╭─ EXERCISE MATERIAL
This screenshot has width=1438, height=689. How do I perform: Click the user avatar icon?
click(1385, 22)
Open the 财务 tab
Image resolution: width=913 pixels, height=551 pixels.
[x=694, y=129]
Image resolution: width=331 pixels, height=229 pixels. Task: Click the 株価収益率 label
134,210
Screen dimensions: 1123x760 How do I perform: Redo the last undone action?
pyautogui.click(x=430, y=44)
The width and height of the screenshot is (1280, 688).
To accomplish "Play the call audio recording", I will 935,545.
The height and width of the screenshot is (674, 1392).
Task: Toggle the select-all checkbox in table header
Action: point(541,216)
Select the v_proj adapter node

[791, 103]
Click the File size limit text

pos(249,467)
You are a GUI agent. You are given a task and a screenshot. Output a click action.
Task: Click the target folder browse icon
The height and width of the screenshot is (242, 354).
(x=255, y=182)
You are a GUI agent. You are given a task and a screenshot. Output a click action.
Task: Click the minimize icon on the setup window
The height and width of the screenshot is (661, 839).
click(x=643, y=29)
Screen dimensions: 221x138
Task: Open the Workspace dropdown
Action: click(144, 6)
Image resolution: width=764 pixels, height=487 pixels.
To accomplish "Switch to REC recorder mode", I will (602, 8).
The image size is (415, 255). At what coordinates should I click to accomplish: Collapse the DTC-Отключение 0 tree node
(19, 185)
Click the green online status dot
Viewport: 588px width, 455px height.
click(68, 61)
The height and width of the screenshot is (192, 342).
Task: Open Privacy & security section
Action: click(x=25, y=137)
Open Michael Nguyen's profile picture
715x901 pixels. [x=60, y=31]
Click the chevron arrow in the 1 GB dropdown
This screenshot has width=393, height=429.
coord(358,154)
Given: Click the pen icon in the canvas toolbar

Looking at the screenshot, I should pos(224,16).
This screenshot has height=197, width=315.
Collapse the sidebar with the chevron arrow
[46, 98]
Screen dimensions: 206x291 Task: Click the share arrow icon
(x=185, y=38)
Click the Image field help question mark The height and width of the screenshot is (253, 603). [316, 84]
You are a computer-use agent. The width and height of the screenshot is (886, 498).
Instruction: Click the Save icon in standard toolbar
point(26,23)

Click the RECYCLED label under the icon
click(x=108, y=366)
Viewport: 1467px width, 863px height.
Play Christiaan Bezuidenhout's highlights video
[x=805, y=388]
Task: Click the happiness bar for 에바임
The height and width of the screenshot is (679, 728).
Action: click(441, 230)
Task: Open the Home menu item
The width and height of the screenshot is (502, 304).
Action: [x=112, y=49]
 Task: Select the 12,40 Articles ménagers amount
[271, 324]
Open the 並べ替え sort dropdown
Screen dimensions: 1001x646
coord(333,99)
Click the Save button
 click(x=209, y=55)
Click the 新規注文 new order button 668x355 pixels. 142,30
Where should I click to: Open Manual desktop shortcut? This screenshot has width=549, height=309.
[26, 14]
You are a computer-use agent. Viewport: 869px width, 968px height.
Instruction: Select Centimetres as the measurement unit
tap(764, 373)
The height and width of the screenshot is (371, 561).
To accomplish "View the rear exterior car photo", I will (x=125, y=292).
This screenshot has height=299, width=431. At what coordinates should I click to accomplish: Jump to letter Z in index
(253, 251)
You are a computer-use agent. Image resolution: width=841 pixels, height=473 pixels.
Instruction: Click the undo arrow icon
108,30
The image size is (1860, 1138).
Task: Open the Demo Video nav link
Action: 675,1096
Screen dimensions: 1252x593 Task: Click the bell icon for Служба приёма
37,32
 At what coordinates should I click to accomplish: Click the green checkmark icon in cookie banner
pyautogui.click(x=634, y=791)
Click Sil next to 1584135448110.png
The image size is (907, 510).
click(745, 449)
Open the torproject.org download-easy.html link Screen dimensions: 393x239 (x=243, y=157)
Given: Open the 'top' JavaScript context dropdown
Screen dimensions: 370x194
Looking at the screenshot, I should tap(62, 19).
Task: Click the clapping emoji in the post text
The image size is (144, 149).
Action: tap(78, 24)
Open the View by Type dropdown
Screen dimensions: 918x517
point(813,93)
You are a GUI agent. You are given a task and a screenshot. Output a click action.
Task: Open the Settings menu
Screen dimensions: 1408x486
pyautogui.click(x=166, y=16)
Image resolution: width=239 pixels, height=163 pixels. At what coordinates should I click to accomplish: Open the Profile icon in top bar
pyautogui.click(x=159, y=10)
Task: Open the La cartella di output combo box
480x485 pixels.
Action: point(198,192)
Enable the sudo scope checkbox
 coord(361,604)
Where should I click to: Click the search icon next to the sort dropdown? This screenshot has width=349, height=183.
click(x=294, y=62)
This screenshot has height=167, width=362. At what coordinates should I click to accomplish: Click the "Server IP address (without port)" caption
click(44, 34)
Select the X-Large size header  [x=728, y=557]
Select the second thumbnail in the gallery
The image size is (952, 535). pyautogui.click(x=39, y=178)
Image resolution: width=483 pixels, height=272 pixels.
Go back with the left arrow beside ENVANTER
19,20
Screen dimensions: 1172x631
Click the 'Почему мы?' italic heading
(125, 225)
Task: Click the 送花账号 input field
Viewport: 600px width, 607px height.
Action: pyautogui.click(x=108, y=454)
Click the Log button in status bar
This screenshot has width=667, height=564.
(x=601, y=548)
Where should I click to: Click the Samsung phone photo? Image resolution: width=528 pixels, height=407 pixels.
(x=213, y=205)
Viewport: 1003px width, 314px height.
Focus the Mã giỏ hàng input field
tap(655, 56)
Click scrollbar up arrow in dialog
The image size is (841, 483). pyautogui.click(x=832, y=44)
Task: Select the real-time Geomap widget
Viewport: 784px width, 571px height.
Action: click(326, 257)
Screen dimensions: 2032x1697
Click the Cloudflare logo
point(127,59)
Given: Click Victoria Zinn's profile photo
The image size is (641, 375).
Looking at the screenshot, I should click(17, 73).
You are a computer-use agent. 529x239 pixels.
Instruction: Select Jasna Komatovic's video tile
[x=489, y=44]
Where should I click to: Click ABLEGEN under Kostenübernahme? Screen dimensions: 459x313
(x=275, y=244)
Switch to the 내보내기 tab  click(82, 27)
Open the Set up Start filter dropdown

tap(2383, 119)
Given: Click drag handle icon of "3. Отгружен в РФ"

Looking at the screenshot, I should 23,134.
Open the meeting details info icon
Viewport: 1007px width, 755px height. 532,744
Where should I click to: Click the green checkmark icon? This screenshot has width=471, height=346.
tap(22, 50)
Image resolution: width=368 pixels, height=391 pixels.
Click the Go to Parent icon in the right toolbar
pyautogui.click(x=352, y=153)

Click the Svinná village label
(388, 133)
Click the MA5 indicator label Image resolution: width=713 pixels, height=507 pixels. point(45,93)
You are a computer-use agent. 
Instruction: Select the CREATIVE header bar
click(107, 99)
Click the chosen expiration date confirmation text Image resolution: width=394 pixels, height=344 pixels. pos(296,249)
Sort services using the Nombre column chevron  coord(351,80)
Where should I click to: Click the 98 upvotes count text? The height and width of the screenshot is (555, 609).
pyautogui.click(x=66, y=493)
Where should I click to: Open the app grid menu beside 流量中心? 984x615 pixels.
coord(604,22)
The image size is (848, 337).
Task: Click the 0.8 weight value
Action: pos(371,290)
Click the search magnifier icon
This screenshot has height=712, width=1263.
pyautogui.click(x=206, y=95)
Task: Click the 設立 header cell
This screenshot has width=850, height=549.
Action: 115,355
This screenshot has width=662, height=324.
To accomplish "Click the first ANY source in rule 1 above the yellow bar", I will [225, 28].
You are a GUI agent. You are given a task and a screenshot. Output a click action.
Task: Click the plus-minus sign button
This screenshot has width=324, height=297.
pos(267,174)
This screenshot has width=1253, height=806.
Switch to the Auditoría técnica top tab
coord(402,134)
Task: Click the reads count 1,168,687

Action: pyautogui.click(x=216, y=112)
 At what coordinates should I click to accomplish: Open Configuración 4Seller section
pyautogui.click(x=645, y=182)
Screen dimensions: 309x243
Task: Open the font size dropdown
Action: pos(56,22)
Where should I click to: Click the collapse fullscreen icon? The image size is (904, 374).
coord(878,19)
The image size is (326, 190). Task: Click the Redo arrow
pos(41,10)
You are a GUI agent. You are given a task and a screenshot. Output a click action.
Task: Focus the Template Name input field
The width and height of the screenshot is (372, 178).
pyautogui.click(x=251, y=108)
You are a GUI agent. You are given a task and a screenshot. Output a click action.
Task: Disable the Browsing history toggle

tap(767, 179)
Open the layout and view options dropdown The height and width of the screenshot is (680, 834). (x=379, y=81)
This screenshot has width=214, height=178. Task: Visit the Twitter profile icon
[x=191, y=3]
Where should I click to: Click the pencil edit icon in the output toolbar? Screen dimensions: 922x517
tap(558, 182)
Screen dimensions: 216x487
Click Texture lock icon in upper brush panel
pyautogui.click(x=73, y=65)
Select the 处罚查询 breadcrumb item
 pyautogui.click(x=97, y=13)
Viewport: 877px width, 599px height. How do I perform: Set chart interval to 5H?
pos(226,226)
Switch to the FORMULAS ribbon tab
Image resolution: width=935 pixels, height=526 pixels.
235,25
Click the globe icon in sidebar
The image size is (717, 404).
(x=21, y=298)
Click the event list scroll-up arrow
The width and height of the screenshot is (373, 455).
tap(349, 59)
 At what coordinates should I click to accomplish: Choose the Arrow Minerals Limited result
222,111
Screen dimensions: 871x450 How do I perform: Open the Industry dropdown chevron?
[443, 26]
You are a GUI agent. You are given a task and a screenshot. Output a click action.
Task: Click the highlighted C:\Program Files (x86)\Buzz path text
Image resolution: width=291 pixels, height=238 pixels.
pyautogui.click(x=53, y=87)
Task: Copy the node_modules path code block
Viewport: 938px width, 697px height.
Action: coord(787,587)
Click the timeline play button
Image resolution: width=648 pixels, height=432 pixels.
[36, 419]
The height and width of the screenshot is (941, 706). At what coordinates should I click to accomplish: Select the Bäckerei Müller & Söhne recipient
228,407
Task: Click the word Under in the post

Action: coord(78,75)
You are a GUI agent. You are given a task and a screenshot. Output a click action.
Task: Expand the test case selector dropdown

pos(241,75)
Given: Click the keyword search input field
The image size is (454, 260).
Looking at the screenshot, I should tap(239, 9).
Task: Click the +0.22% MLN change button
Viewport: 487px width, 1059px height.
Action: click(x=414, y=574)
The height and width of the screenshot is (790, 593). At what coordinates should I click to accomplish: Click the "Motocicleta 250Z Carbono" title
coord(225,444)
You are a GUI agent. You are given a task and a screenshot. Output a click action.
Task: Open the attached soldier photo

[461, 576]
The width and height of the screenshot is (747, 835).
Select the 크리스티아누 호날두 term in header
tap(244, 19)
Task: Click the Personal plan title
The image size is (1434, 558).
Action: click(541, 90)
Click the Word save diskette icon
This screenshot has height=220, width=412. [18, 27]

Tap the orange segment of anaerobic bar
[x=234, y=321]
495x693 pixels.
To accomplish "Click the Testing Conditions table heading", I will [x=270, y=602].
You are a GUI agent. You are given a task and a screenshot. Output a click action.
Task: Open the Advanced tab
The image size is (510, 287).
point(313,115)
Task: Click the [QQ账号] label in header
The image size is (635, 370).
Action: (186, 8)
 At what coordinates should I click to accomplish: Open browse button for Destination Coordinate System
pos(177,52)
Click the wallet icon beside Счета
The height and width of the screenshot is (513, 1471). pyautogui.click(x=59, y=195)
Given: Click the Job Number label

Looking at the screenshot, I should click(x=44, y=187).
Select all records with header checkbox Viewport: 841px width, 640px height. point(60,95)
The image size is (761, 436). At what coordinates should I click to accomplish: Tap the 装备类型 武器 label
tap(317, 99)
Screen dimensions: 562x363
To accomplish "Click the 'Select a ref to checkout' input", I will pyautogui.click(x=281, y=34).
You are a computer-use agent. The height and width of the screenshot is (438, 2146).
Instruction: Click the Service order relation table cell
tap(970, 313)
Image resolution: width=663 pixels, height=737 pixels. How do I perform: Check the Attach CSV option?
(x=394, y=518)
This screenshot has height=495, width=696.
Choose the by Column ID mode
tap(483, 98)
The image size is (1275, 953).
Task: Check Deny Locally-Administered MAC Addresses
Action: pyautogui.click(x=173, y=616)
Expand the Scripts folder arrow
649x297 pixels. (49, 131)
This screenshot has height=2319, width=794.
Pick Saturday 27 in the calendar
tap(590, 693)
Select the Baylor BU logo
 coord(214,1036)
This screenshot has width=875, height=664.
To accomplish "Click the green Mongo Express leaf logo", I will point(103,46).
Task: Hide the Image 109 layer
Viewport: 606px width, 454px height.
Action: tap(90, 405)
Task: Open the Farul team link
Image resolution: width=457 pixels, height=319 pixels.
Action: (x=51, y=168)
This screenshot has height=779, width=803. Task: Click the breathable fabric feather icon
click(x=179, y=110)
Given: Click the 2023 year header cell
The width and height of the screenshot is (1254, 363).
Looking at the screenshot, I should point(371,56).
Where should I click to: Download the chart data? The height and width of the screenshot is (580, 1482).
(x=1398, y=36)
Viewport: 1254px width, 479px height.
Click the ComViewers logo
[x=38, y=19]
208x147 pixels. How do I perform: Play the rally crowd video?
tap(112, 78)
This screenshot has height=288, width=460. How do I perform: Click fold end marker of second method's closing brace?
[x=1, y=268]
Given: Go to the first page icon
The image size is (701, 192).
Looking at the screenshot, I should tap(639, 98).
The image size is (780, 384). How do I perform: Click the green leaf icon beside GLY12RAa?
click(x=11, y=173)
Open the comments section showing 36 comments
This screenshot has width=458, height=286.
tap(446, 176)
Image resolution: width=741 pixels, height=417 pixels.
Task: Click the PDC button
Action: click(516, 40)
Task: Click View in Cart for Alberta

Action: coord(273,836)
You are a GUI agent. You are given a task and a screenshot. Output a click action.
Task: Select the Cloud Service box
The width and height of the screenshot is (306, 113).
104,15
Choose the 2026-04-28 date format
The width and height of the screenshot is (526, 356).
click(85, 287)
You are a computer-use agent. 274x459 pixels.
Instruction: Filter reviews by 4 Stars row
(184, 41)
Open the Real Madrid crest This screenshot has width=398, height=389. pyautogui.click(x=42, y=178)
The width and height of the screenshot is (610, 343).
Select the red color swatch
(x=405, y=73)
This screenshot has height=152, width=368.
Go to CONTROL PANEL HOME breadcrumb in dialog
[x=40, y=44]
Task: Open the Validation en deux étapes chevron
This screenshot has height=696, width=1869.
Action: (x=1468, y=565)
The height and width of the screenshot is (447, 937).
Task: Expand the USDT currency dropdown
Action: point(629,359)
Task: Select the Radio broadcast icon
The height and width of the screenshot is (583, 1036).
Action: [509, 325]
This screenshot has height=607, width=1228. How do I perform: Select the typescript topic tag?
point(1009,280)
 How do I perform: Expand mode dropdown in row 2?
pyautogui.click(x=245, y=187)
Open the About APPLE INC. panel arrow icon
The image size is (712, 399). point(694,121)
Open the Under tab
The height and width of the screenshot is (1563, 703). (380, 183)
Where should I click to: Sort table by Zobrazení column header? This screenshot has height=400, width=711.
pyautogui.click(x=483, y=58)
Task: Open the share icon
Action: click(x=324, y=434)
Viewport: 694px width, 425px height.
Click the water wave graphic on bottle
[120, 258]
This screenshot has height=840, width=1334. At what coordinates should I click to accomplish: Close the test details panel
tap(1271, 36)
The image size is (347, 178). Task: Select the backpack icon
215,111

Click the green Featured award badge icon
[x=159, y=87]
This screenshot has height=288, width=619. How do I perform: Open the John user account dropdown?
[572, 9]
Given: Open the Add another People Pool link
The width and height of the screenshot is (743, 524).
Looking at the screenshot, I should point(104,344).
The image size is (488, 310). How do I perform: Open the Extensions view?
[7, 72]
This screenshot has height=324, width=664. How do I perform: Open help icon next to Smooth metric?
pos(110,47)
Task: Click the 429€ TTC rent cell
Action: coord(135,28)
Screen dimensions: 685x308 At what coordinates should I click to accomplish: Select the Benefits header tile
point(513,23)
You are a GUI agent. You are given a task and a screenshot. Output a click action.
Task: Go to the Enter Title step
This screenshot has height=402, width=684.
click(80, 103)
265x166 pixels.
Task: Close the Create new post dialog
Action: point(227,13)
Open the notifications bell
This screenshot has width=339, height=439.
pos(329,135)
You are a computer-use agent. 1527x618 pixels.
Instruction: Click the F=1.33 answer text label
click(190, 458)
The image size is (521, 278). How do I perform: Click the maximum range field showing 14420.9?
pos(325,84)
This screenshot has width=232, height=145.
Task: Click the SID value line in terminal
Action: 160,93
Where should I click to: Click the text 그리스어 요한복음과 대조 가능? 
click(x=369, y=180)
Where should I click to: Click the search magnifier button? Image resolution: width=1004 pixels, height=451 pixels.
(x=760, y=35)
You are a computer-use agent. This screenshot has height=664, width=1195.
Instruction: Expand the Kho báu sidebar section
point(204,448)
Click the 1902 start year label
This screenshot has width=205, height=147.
╰─
→ **TO DO**
In the data above, how many lines carry the string "first"? Only the number should be given.

→ **RESPONSE FOR THIS EXERCISE**
2